Tumor necrosis factor alpha in mycobacterial infection

• In TB, TNF-α is produced primarily by myeloid cells and also by lymphocytes and its availability is regulated by cytokines, enzymes, lipid mediators and miRNAs.
• Local gradients dictate the detrimental or beneficial role of TNF-α by fine-tuning antibacterial capacities and tissue damage.
• Treatment with TNF-α blockers results in TB reactivation.
• Challenges ahead are to uncover networks governing TNF-α availability and cross-regulatory interactions between TNF-α and other immune or nonimmune mediators.
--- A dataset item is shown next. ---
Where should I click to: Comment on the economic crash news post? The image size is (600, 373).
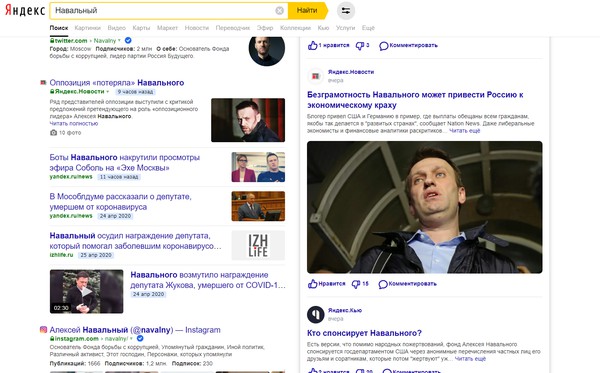click(408, 284)
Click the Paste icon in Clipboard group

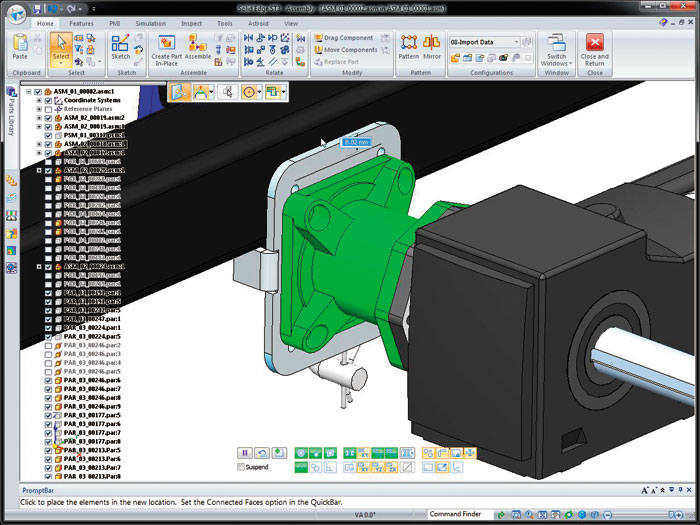[x=20, y=45]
Tumor necrosis factor alpha (TNF-α) is a critical immune mediator in protection against and pathology of tuberculosis (TB). TNF-α had been found to be associated with TB when it was originally identified as cachexin and until today TB research continues to unveil novel roles of this cytokine of highest relevance for the disease process and for novel intervention strategies. The essentiality of TNF-α for containment of active TB is reflected by redundancy of cellular sources of this cytokine, by complexity of mechanisms regulating TNF-α abundance and by substantial polyfunctionality of this mediator. The propensity of TNF-α to modulate granuloma biogenesis and integrity in TB represents the quintessential process in infection outcome. The TNF-α signaling pathway has proved amenable for therapy of autoimmune and other chronic inflammatory noninfectious diseases. Whether or not, and to which extent, host-directed therapies based on this cytokine will reach the patient as adjunct therapy against TB remains to be seen.